Martin Scorsese’s Hugo.

Stuart Klawans

December 6, 2011

The antiquities of cinema are rescued from oblivion twice in Martin Scorsese’s Hugo—the first time within the plot, as French archivists in the 1930s bring to light the forgotten films of Georges Méliès, and the second time in the theater where you sit, as lovingly restored excerpts from these same films stretch toward you in 3D. This second rescue is needed to validate the first. As Scorsese understands, the great majority of moviegoers today know as little of Méliès, the mystery man at the heart of Hugo, as did their counterparts eighty years ago. And so, to ensure that the audience will care deeply about this story of loneliness dispelled by a communal embrace, and neglected genius given its due, Scorsese confirms Méliès’s greatness by daring to concoct one of the odder climaxes ever conceived for a holiday blockbuster—a triumphant nonnarrative montage of moving images more than a hundred years old.

Now that I’ve spoiled the ending—having alerted you that insect men will gambol on the moon, mermaids pose in Neptune’s lair, skeletons dance, landscapes erupt and multiple heads of Méliès change into musical notes—I should emphasize that these images are more than restored in Hugo. They’re improved. The best preservation prints, from the deepest French vaults, lack the pizazz that Scorsese and his digital wizards have imbued into Méliès’s films. Not only does the Man in the Moon now hover so close that you feel you could touch him but the motion in the frame has been smoothed, the tinting intensified and the surface cleaned and polished until the antiquities match the modern gleam of Hugo as a whole.

The fantastic requires no such high gloss of illusionism in the source material, Brian Selznick’s illustrated novel for young people, The Invention of Hugo Cabret. The book’s densely textured black-and-white drawings, their volumes mottled rather than cross-hatched, evoke an old-fashioned atmosphere, and the deliberate stiffness in the way Selznick poses the figures keeps the action at a remove from the reader—exactly the sort of remove that Scorsese avoids, or rather annihilates. It’s fine for a book to remain apart from you, an object of contemplation as it rests in your hands; but Hugo must satisfy popular expectations of a movie. It pulls you into the images, surrounds you with them and makes you want to pretend that its imaginary, Depression-era city is immediate and real—an act of persuasion that begins when the camera swoops down from the rooftops of Paris to the Gare Montparnasse, along a crowded passenger platform, into the concourse and up at last to a station clock mounted high in the wall, behind whose face the young, penniless orphan Hugo can be glimpsed as he hides and spies.

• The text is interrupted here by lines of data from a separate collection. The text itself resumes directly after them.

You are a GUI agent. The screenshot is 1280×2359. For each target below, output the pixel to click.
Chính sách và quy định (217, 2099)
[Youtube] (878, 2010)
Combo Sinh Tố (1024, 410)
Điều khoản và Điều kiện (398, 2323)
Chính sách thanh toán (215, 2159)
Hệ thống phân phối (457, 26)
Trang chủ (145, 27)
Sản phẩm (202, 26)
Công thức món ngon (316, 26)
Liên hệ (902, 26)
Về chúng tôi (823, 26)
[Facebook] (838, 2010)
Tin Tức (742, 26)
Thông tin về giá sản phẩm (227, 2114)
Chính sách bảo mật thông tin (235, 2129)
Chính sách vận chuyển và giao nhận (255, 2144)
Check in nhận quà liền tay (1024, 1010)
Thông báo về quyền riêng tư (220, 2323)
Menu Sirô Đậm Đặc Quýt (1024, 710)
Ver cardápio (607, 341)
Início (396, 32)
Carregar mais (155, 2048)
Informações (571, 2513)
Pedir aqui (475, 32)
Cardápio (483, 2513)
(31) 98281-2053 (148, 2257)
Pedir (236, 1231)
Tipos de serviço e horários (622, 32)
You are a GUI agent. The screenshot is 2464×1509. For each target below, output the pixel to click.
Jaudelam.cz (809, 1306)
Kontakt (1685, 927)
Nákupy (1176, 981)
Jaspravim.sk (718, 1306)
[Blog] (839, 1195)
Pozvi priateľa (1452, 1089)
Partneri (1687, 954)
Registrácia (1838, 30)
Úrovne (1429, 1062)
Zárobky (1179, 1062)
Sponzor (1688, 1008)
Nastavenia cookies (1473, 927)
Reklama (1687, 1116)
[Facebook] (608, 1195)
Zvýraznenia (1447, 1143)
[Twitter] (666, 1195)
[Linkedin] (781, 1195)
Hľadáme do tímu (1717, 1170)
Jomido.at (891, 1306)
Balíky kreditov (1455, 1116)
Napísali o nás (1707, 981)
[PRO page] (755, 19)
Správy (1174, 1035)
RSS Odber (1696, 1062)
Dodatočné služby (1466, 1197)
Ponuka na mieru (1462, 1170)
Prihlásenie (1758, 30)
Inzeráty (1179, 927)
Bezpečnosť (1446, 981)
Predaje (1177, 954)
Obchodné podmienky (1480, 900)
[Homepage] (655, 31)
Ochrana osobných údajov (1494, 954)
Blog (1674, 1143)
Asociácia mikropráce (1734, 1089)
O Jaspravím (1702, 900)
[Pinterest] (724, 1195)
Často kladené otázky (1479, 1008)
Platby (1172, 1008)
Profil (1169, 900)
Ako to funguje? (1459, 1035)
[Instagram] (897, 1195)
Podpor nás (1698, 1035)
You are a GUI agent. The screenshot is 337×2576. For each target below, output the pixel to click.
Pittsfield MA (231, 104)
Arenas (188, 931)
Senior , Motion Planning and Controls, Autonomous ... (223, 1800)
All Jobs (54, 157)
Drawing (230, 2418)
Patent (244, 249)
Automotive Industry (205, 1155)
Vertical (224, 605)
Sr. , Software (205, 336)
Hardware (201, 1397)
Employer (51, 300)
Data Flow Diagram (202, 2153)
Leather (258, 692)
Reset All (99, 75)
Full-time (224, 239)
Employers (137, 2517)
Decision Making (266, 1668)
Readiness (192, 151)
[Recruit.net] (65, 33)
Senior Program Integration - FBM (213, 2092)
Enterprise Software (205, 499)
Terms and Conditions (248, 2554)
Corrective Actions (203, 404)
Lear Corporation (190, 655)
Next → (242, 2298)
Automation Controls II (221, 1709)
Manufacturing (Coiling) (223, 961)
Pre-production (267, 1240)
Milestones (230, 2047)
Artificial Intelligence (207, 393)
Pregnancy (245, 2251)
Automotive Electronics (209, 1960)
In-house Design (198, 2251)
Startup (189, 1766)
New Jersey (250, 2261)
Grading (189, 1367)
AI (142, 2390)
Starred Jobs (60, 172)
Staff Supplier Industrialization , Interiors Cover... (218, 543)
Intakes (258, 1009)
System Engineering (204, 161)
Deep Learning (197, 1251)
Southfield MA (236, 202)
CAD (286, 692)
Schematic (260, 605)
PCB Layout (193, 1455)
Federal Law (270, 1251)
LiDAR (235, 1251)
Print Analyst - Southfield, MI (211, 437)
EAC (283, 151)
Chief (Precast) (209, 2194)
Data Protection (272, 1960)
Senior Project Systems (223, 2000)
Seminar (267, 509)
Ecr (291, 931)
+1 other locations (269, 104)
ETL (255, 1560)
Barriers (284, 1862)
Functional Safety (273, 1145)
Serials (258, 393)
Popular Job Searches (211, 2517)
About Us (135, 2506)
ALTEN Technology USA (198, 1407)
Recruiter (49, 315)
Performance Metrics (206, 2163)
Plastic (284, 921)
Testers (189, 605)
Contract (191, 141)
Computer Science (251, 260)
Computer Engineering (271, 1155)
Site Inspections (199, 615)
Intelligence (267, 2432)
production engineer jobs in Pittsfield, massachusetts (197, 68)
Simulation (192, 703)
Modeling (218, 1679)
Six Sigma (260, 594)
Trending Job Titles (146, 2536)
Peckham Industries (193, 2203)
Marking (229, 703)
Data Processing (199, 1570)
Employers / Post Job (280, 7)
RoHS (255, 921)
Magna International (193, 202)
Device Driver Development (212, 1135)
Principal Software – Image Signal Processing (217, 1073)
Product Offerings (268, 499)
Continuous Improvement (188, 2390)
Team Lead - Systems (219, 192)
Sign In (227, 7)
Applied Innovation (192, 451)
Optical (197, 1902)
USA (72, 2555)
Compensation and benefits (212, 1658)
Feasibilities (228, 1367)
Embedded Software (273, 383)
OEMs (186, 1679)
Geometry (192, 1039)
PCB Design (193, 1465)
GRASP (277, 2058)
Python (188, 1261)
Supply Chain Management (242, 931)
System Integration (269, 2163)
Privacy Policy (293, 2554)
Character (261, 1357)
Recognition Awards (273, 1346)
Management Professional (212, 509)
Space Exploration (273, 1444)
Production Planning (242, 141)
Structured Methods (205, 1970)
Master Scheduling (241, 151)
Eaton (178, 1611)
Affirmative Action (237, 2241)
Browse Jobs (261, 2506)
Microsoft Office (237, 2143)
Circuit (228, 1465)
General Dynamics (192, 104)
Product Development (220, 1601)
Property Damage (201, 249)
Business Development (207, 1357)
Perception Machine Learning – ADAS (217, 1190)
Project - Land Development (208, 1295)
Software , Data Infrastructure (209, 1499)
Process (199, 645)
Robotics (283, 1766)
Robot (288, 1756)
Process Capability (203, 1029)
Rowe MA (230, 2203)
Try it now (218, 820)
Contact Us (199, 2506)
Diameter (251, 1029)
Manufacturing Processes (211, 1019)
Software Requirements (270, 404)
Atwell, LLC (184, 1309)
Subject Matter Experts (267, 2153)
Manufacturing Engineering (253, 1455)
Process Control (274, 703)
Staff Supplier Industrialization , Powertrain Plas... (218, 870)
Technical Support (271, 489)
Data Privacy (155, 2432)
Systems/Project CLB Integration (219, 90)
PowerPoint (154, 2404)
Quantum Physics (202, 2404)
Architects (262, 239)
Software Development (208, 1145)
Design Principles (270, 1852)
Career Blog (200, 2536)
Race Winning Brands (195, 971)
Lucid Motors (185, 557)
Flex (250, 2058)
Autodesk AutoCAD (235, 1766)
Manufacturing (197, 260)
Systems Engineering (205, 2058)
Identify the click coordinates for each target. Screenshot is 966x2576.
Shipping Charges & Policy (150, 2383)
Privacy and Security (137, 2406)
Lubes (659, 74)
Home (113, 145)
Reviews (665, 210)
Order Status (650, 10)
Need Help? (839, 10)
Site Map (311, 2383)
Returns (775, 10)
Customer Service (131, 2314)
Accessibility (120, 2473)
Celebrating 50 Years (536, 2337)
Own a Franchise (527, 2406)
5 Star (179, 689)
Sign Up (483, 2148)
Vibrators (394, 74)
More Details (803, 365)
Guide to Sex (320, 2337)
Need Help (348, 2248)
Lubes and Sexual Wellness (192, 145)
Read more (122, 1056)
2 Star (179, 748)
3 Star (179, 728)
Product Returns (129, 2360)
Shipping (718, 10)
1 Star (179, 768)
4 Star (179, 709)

Magic? Of course. Méliès (here represented by a goateed and crotchety Ben Kingsley) did tricks and created illusions on the French stage before he took to cinema in its early days and did the same sorts of things on screen; and Hugo (Asa Butterfield), the fictitious boy who survives by secretly living in the railway station and tending its clocks, will undergo something of an apprenticeship in magic as he comes to know the elderly, disappointed filmmaker through a friendship with Méliès’s goddaughter Isabelle (Chloë Grace Moretz). Scorsese’s astoundingly successful erasure of the marks of age and technical crudity in Méliès’s films—an act that in effect collapses the past into the present, in a movie that is ostensibly all about history—might therefore be understood as something more than an excusable response to commercial imperatives. It can be justified as the best magic trick of all.

A review of Hugo could end with that. Is the film filled with wonder? Yes. Will it show you a wonderful time? Without a doubt. Although Scorsese is himself a senior filmmaker—he is as old today as Méliès was in 1931—he romps through Hugo with an exuberance that ought to shame the mumblecore generation. He sees to it that his crowds are made up not of extras but of people, dancing and flirting their way through the railway station. (Additions to the book’s story by screenwriter John Logan help populate the station with incidental characters and gently comic courtships.) Like the people, the surrounding air seems fully alive, indoors and out, as Scorsese keeps it perpetually animated with steam and snow and drifting cinders. When Hugo, ever alert for his chances, filches breakfast from the station’s shops, the camera is as quick and furtive as the boy’s hunger. When Hugo and Isabelle enter into a tense confrontation with Madame Méliès, the angles chosen for the close-ups shift along with the characters’ emotions. Scorsese even has the energy to invent a new use for 3D. He gives you, as he must, the usual chutes-and-ladders rides and pop-up-book effects, only better; and then, in a scene where Hugo is endangered, Scorsese unexpectedly converts 3D into a psychological vehicle. The Javert of this story, a clumsily, comically menacing Station Inspector (Sacha Baron Cohen), leans into the trapped Hugo for an interrogation, and you abruptly see the grinning cop through the boy’s eyes, as a head that grows larger and larger as it floats forward, threatening to bump into your face.

* * *

Everything’s a surprise, a delight, a tug at the heartstrings in Hugo. Nevertheless, I have a few questions.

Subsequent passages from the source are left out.